As the HHS report itself puts it:

"But, but...how many have PAID???" in Rhode Island?

Christine Ferguson, executive director of HealthSource RI, said 91% of the 27,968 individuals who signed up for private plans during the open enrollment period from Oct. 1 to March 31 paid their first premiums by the April 23 deadline. Analysts have pointed to that percentage as a key test of whether the enrollment figures were as strong as they looked.

“My takeaway of that 91% is that we have work to do to keep them, but that’s a high conversion rate, and it’s a testament to the work that the staff’s done to really work with people,” Ferguson told WPRI.com.

“I think it’s a reflection of the work that’s been done in the marketplace, the care that we took in the kinds of plans we offered and the range, and I think it is a reflection of the system working reasonably well,” she said. “I think for us the real issue – and I think the thing that people have not paid enough attention to nationally – is retention.”

The District of Columbia is one of a handful of exchanges which went beyond the 4/15 extension period out to 4/30; here's DC's final tally:

From October 1, 2013 to April 30, 2014, 44,833 people have enrolled through DC Health Link in private health plans or Medicaid:

  • 11,106 people enrolled in private health plans through the DC Health Link individual and family marketplace;
  • 20,497 people were determined eligible for Medicaid coverage through DC Health Link; and
  • 13,230 people enrolled through the DC Health Link small business marketplace.

I actually already posted an entry using this exact same story out of the WV Gazette, but thanks to Esther Ferington for pointing out something else that I missed in the article:

Health insurance enrollment numbers through the federal exchange surged to 18,631 between March 31 and the April 15 federal extension, Highmark West Virginia President Fred Earley said.

Highmark, the only insurer participating in West Virginia's Affordable Care Act insurance marketplace, also reported that 6,171 people have enrolled directly through Highmark since Oct. 1. 

The numbers released represent the highest jump in enrollment the company has seen since the ACA rollout; it reported in April that, as of March 31, 14,839 people had enrolled through the exchange and 5,292 purchased plans directly through Highmark. 

I'm assuming this is due to correction of some clerical errors, double entries, unpaid or cancelled acounts and so on, but the 4/26 county-by-county tally from Connect for Health Colorado is actually about 1,500 lower than the 4/19 total from the HHS report:

123,899

 

Given that they were only at 8,742 just a few days earlier, Hawaii managed to pull off an impressive (relatively-speaking) mini-surge in the final few days:

The Hawaii Health Connector, the online marketplace responsible for implementing President Barack Obama’s Affordable Care Act in Hawaii, enrolled 9,800 residents as of Wednesday’s final deadline for its first year of providing coverage.

The Connector collected 31,310 individual applications as of Saturday but was unable to enroll two-thirds of those applicants despite a push in the final two months.

Simple and to the point: These are all expansion enrollees:

In Illinois, an additional 287,000 have enrolled in expanded Medicaid coverage.

(I previously had the total at 350K, but that included determinations, not actual enrollees).

Wow.
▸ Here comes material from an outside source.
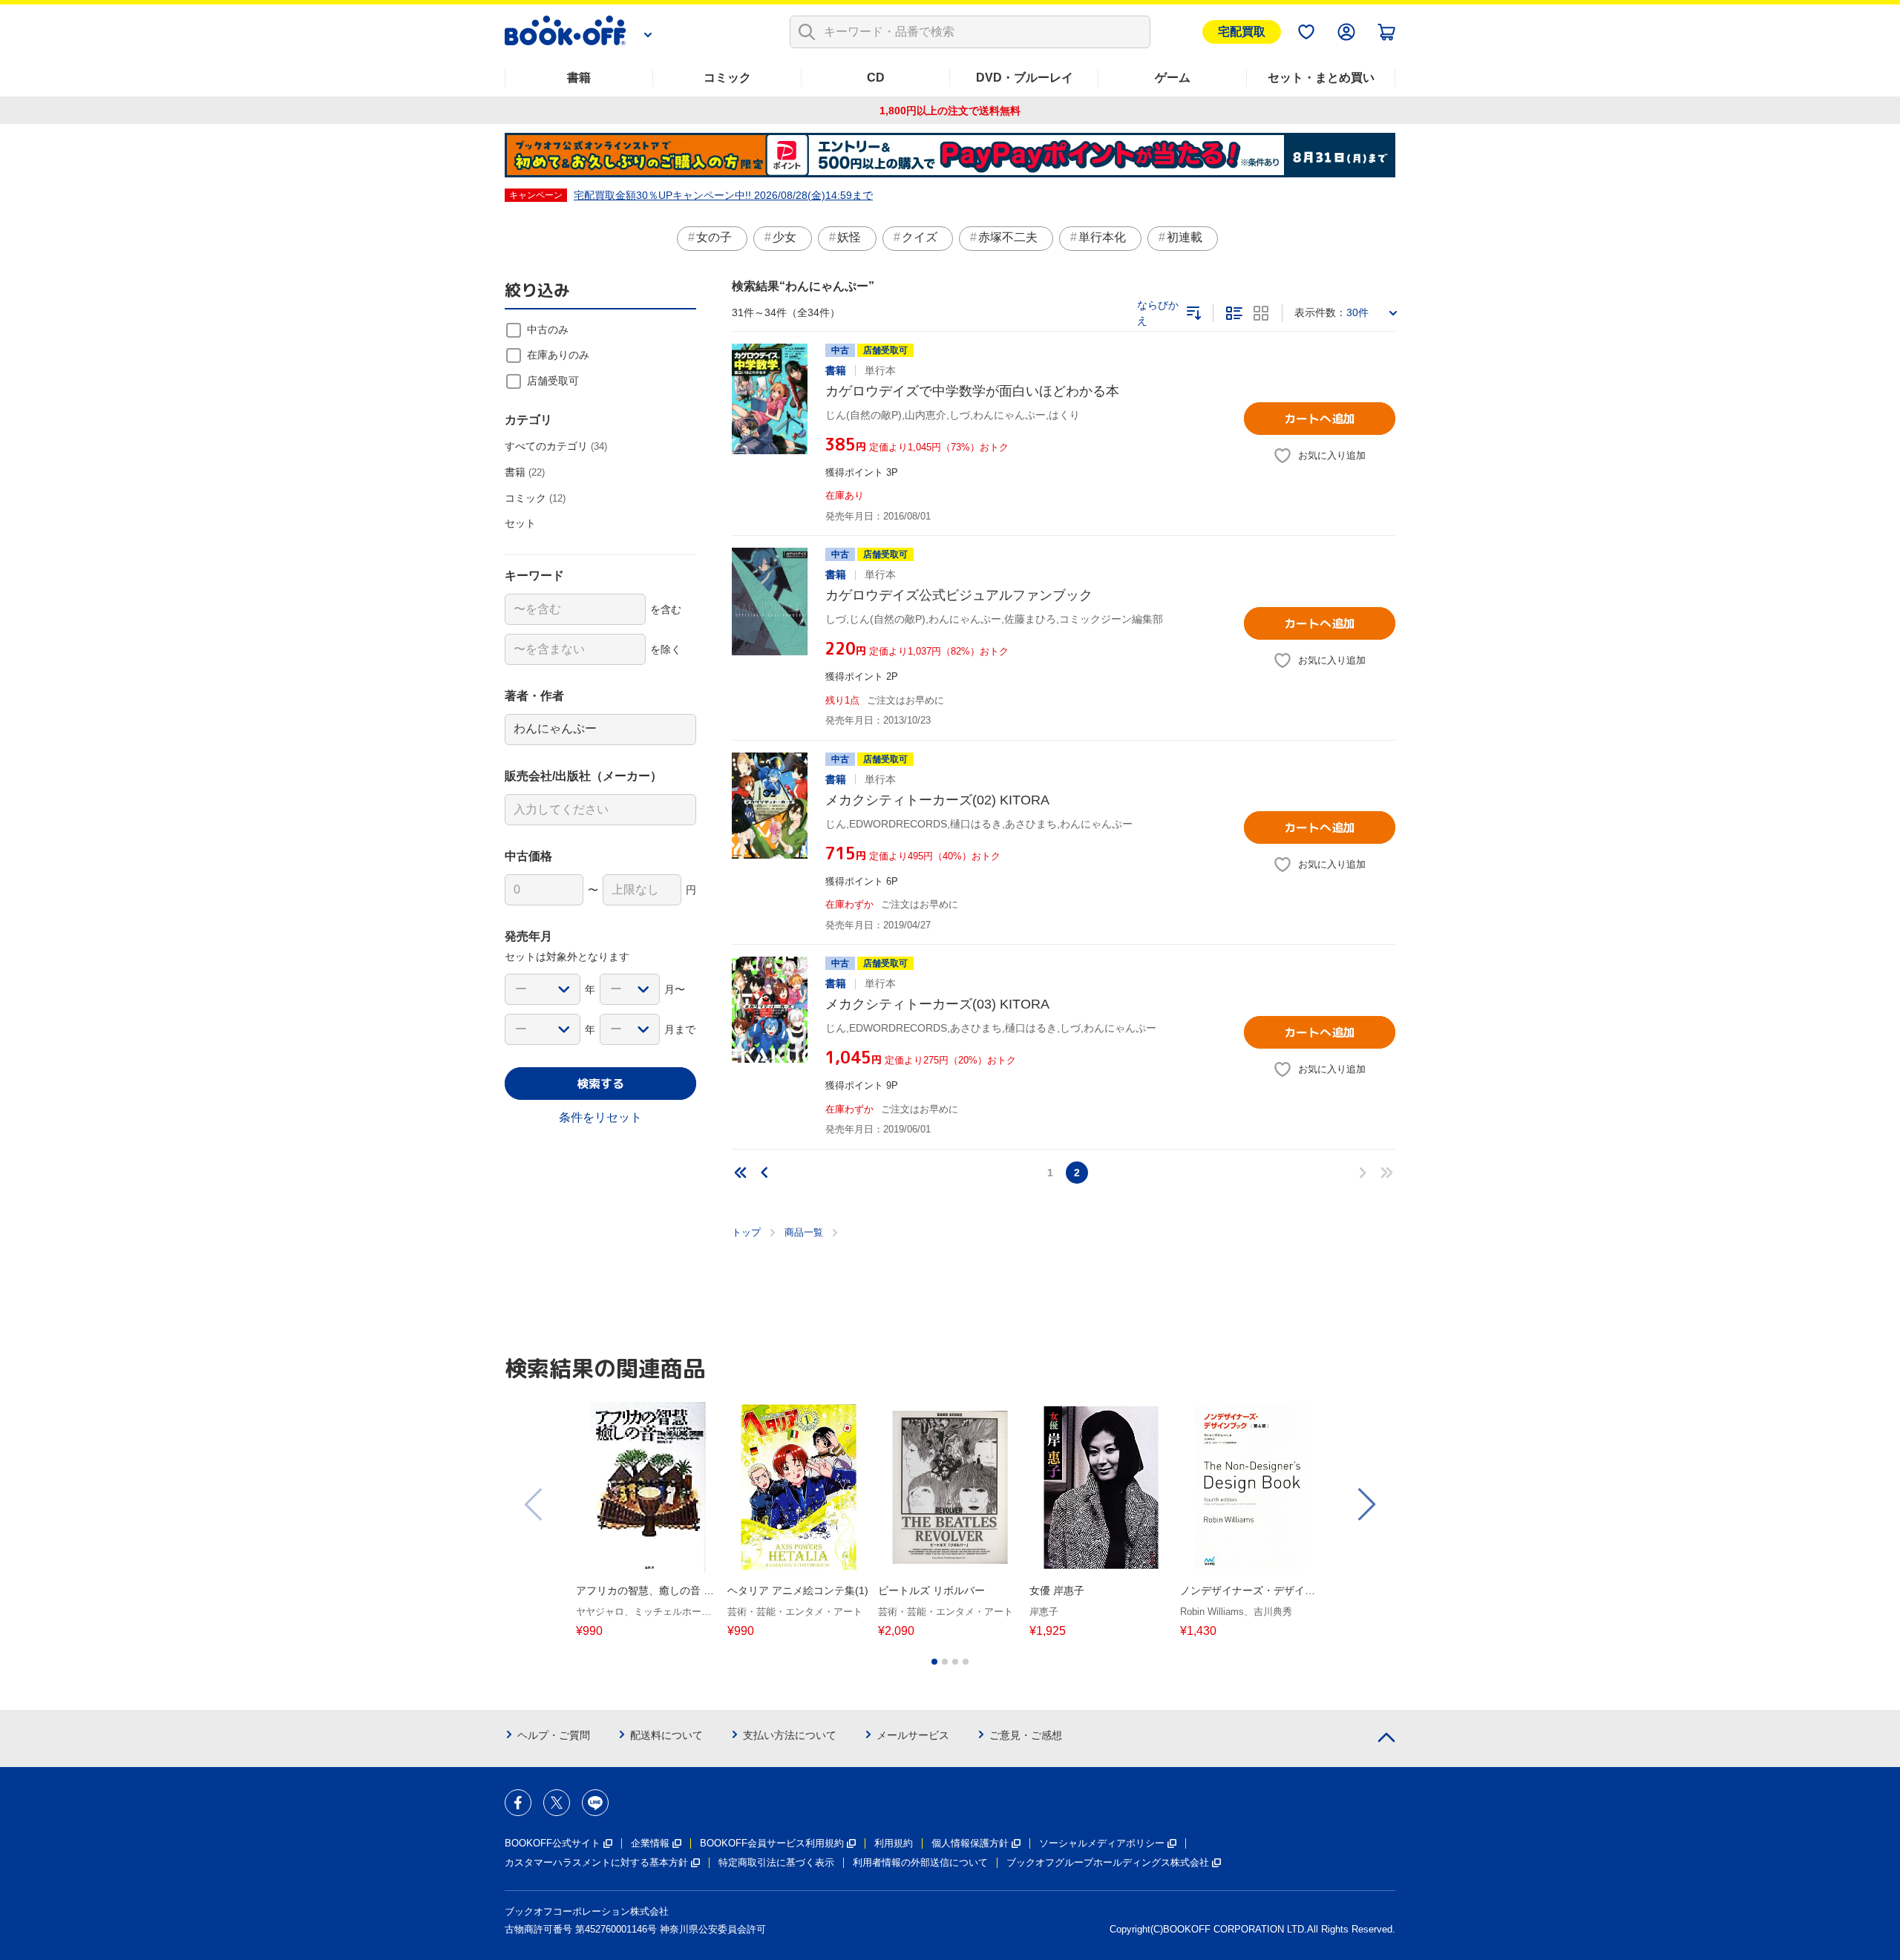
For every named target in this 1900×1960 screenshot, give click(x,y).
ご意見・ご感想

I'm not certain what the "strict expansion" vs. "woodworker" breakout is here, but am assuming it's roughly a 3:1 ratio:

An even greater number in Ohio, 156,899, were deemed eligible for Medicaid or the Children's Health Insurance Plan, or CHIP, government plans for low-income families that have been expanded under the act. That, however, is only a partial number, based on information that individuals provided when they contacted the federal health care marketplace to see about insurance. According to state figures released by the U.S. Department of Health and Human Services, Ohio has seen a combined Medicaid-CHIP surge of 208,280 since the Affordable Care Act, or ACA.